U.S. Senate approves USMCA

The bill moves to President Trump’s desk for his signature

By Diego Flammini
Staff Writer
Farms.com

A trilateral trade deal with significant implications for U.S. farmers has received Senate approval and has moved to President Trump’s desk for his signature.

Yesterday, U.S. senators voted 89-10 in favor of H.R.5430, the United States-Mexico-Canada Agreement Implementation Act.

Once the president signs the bill, Canada will be the last country to ratify the agreement. Mexico’s government signed off on the agreement in December.

The U.S. ag industry celebrated the bill’s passing as Canada and Mexico represent America’s top two ag export markets. Those two countries imported about US$40 billion of U.S. farm products in 2018.

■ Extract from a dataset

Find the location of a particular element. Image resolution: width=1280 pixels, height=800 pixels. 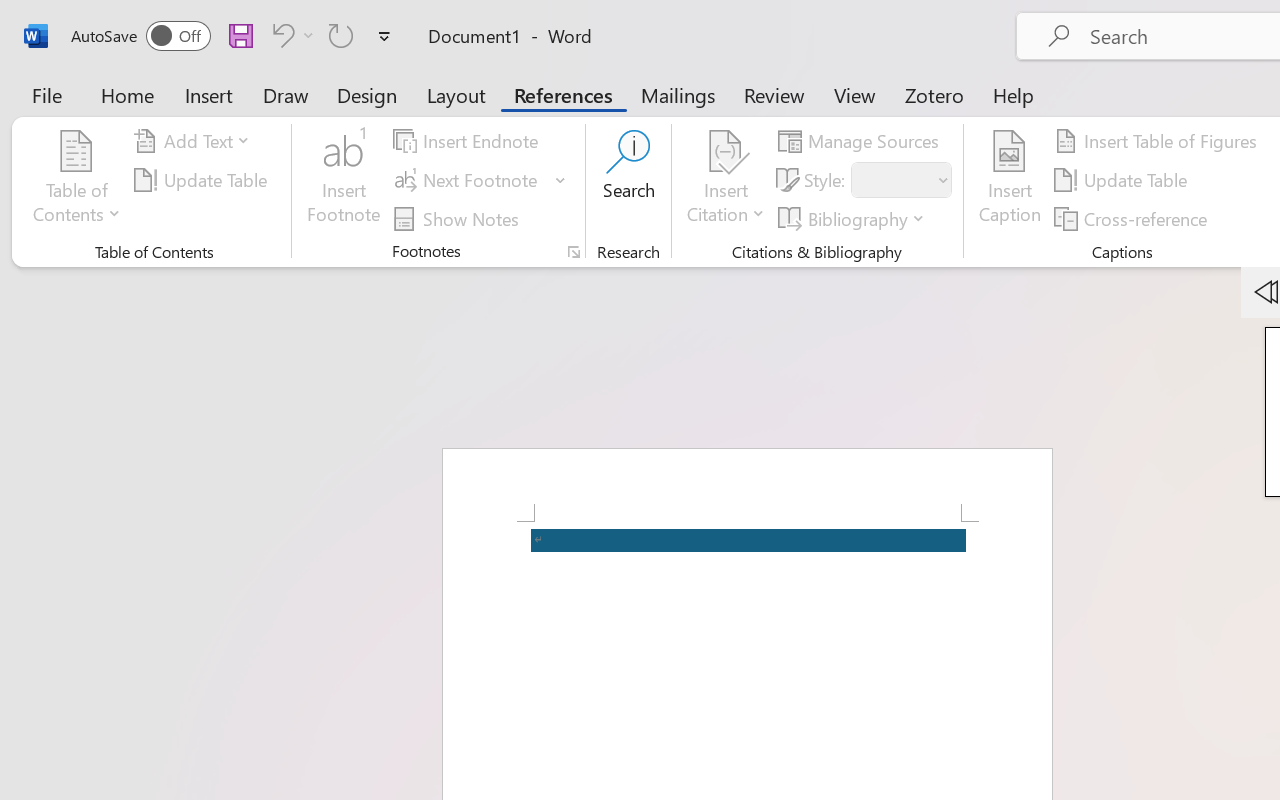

“This trade agreement comes at a critical time for farmers and ranchers, increasing optimism that we’ll turn the corner in 2020,” American Farm Bureau President Zippy Duvall said in a statement Thursday. “USMCA is an important step toward restoring the competitiveness of America’s farmers and ranchers, strengthening our trade relationships in North America and setting an example for agreements with other important trading partners.”

Individual American ag sectors are set to benefit from the USMCA.

When selling wheat to Canada, U.S. wheat producers will have their crops graded on the same plane as Canadian wheat. Previously, all U.S. wheat received a feed grade.

And USMCA retains tariff-free access for U.S. wheat exported to Mexico.

“Trade deals can put the price of wheat back on track for many growers and create new opportunities,” Ben Scholz, president of the National Association of Wheat Growers, said in a statement Thursday.

USMCA also supports American dairy producers.

Canada has agreed to increase its imports of U.S. dairy and eliminate a milk-pricing program that put U.S. farmers at a disadvantage.

With the expanded access, imports of U.S. dairy could increase by US$227 million annually, the U.S. International Trade Commission said.

"USMCA makes important strides to break down trade barriers, opening the door to new opportunities and supporting the flow of high-quality American dairy products to two valuable export markets," Tom Vilsack, president and CEO of the U.S. Dairy Export Council, said in a release.

American poultry and egg farmers will benefit from the USMCA too.

Canada has agreed to increase its U.S. chicken imports from 47,000 million tons to 57,000 million tons, and increase egg and egg product imports from 1.67 million to 10 million dozen eggs and equivalent products by the deal’s sixth year.